A Lei nº 14.119, de 13 de janeiro de 2021, trouxe avanços significativos para a legislação ambiental brasileira ao instituir a Política Nacional de Pagamento por Serviços Ambientais (PNPSA). Essa iniciativa cria um marco regulatório que incentiva a adoção de práticas sustentáveis ao permitir a compensação financeira ou não monetária para aqueles que contribuem para a conservação e recuperação dos ecossistemas. No agronegócio, a PNPSA se destaca como uma ferramenta essencial para promover a sustentabilidade nas cadeias produtivas e fortalecer a adesão aos princípios ESG (sigla em inglês, que traduzida livremente significa: ambiental, social e governança).

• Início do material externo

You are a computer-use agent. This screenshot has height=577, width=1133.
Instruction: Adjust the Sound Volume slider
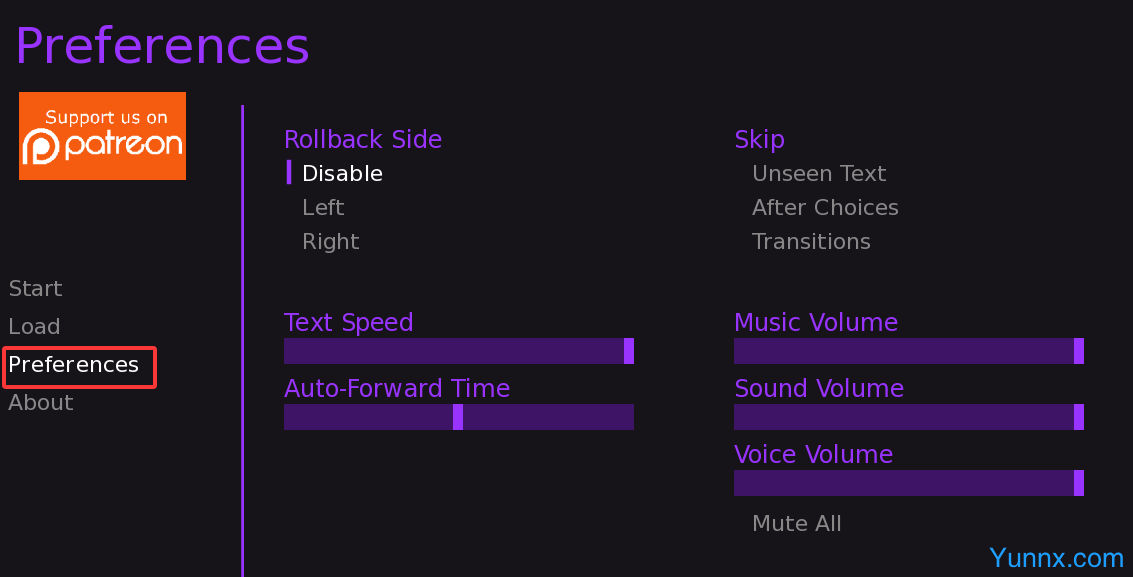coord(904,417)
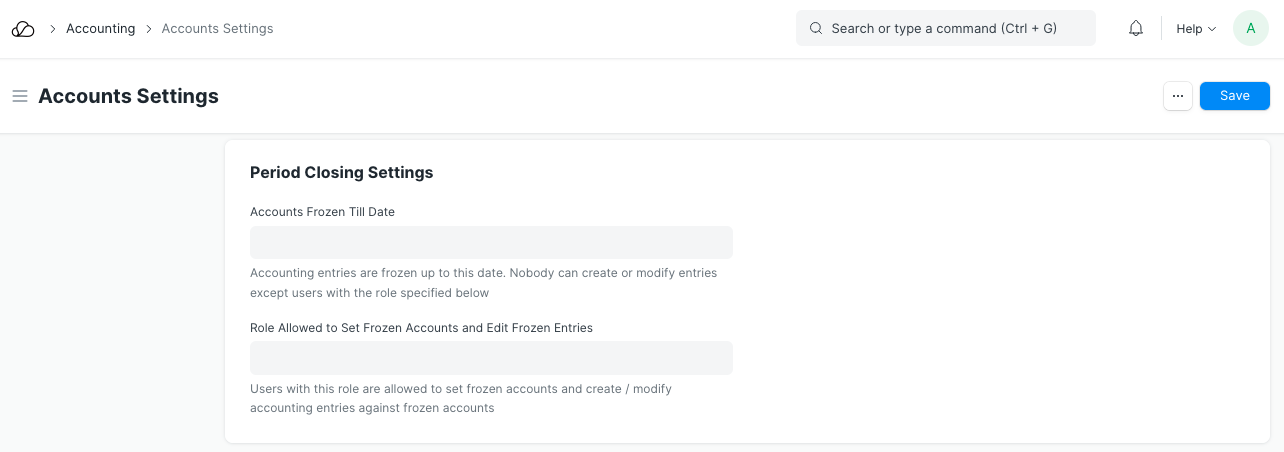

Trata-se de política pública que fomenta, entre outros objetivos, a valorização dos serviços ecossistêmicos fornecidos por propriedades rurais, como a preservação de matas nativas, a recuperação de áreas degradadas e o manejo sustentável do solo e da água. Por meio de incentivos previstos em lei, produtores podem implementar práticas que conciliam aumento de produtividade e preservação ambiental, consolidando o agronegócio brasileiro como referência em desenvolvimento sustentável. Além disso, ao alinhar-se aos princípios ESG, a PNPSA ajuda o setor a atender demandas de consumidores e investidores globais por práticas mais responsáveis e transparentes.

Convém destacar que o agronegócio brasileiro é o grande responsável pela maior parte do crescimento do PIB brasileiro. Segundo dados do Ministério da Agricultura e Pecuária, entre janeiro e março de 2024, as exportações do agronegócio brasileiro atingiram um recorde de US$ 37,44 bilhões, um aumento de 4,4% em relação ao mesmo período de 2023. Tal crescimento foi impulsionado por um aumento de 14,6% na quantidade exportada, apesar da queda de 8,8% nos preços. O setor representou 47,8% das exportações totais do Brasil, superando os 47,3% do ano anterior. Os principais destaques foram o aumento nas vendas de açúcar (+US$ 2,52 bilhões), algodão (+US$ 997,41 milhões) e café verde (+US$ 563,64 milhões), que compensaram as quedas nas exportações de milho (-US$ 1,2 bilhão), soja em grãos (-US$ 901,30 milhões) e óleo de soja (-US$ 543,45 milhões). Em março de 2024, as exportações do agronegócio brasileiro somaram US$ 14,21 bilhões, uma redução de 10,8% em relação a março de 2023, quando alcançaram US$ 15,93 bilhões. A queda foi influenciada pela redução de 11,9% nos preços internacionais dos alimentos, apesar do leve aumento de 1,3% na quantidade exportada. Os setores de destaque foram o complexo soja (44,3% das exportações), carnes (12,8%), complexo sucroalcooleiro (11,3%), produtos florestais (9,4%) e café (5,7%), que juntos responderam por 83,4% do total exportado.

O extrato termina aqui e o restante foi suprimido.